> **EXERCISE PROMPT**: The expected response is the entire set of entries, copied exactly.

> **EXERCISE INPUTS**:
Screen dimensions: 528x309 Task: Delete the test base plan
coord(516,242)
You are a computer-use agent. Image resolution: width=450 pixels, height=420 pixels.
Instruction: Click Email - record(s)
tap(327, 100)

> **EXERCISE RESPONSE**:
Screen dimensions: 528x309 Task: Delete the test base plan
coord(516,242)
You are a computer-use agent. Image resolution: width=450 pixels, height=420 pixels.
Instruction: Click Email - record(s)
tap(327, 100)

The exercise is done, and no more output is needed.